After all, Thames estuary hotspot Kent and Medway has suffered the third highest care homes fatalities in the country. Meanwhile, all of the deaths in Chadderton, which has the highest toll in Greater Manchester, were in just one elderly institution. How fortunate for our pro-lockdown leadership that the media is so easily distracted from the care homes elephant in the room, with second wave red herrings.

This failure to properly analyse the pandemic as it unfolds is dangerous. We can’t get a grip on the crisis until we give the actuals as much attention as the potentials. Alas, that would mean facing an inconvenient reality: lockdowns – be they national or local – are a total con. Britain’s certainly has not protected care homes, nor has it stopped bad hospitals buckling under nosocomial outbreaks (many of the hospital trusts that suffered high deaths also have the worst overall mortality scores in the country).
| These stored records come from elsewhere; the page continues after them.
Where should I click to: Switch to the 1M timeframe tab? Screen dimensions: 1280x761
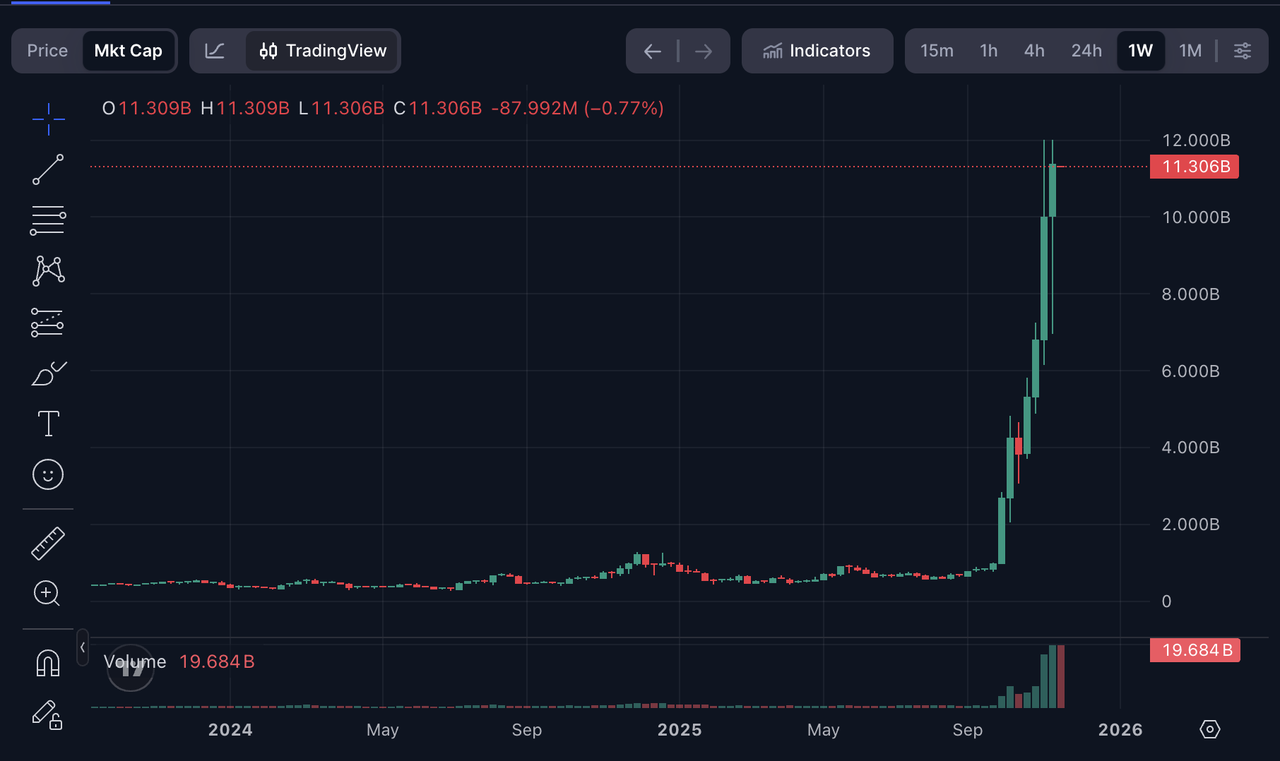pyautogui.click(x=1190, y=50)
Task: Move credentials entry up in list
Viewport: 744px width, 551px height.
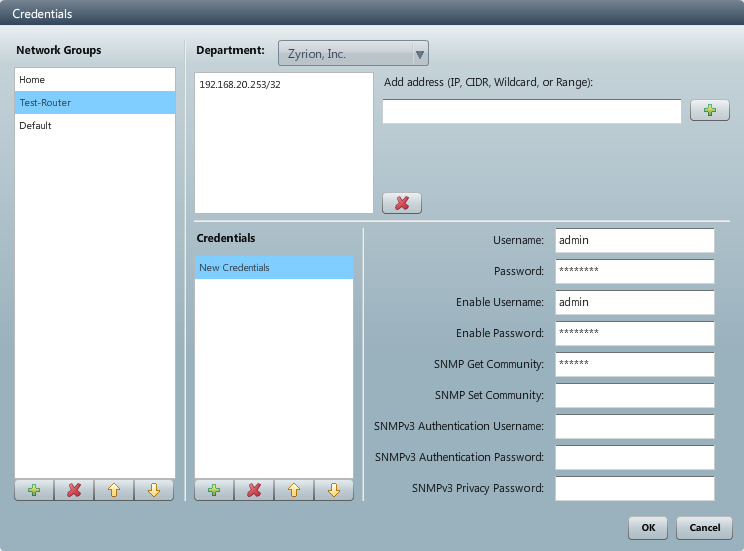Action: tap(294, 490)
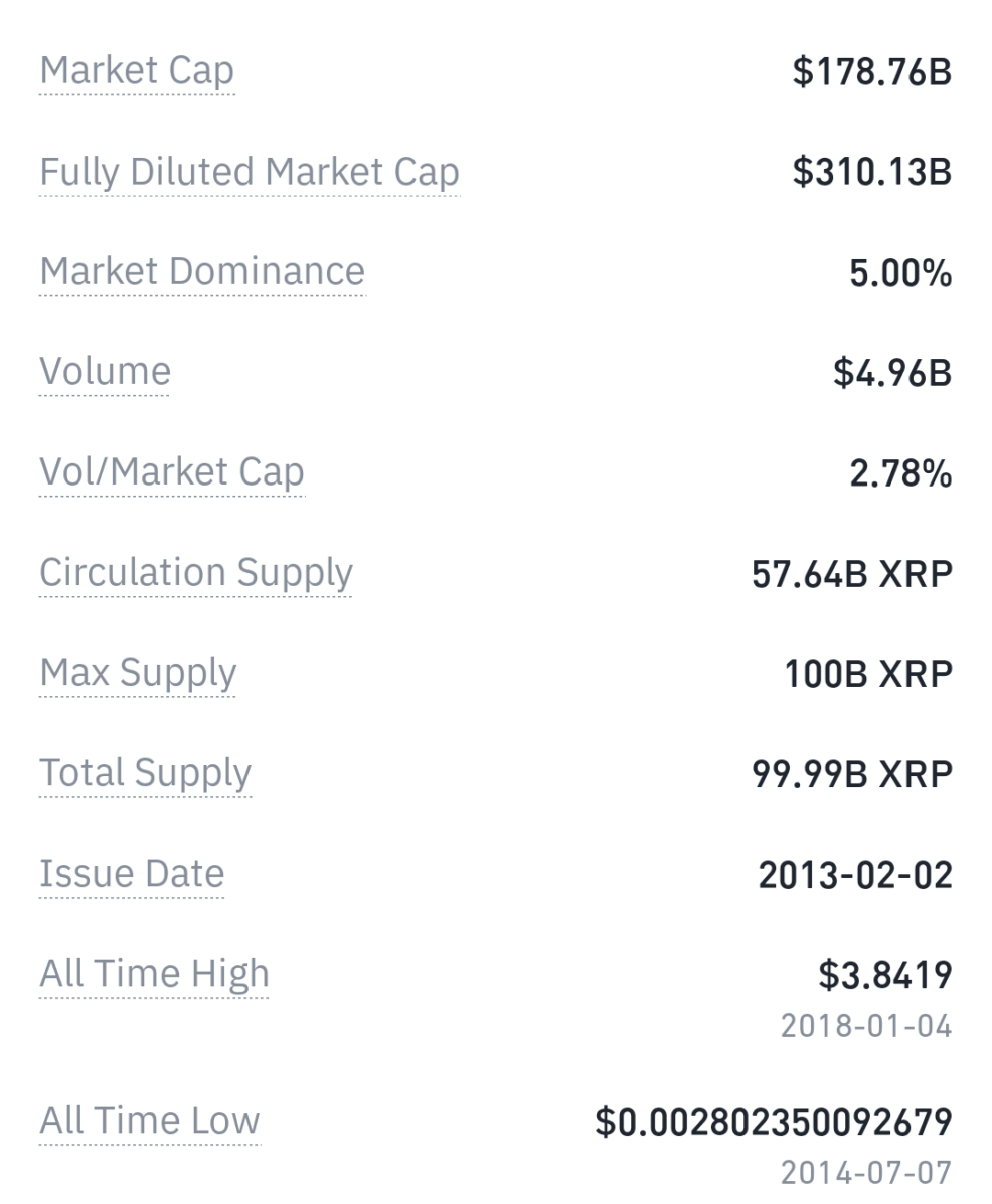Image resolution: width=992 pixels, height=1204 pixels.
Task: Select the $3.8419 all-time high price
Action: tap(885, 975)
Meanwhile, the number of people dying at home has exploded in several areas, including those threatened by local lockdowns. Since January, deaths at home have more than doubled in Redcar, and almost tripled in Stockton-on-Tees. National shutdown, in deterring people from seeking medical attention, may itself have already cost lives.

Instead of “whack-a-mole” lockdowns the Government should brush up on its metaphorical Twister skills; as the virus potentially writhes its way into our lives permanently, as a circulatory endemic infection, our leaders must also show tireless flexibility, protecting care homes, while snuffing out factory flareups, and helping the NHS to juggle Covid patients with cancer backlogs, while preparing for winter flu.

There is a little good news, however. If sunlight is the best disinfectant, then the toxicity of herd immunity is happily fading in the summer sun. A Swedish study has found that up to a third of healthy, asymptomatic people may have immunity. New University of Nottingham modelling suggests the threshold for herd immunity may be 43 per cent, rather than the assumed 60 per cent.

And so, as the first wave ends, we find ourselves at the beginning, debating lockdown versus herd immunity. Knowing what we know now, we can’t let history repeat itself.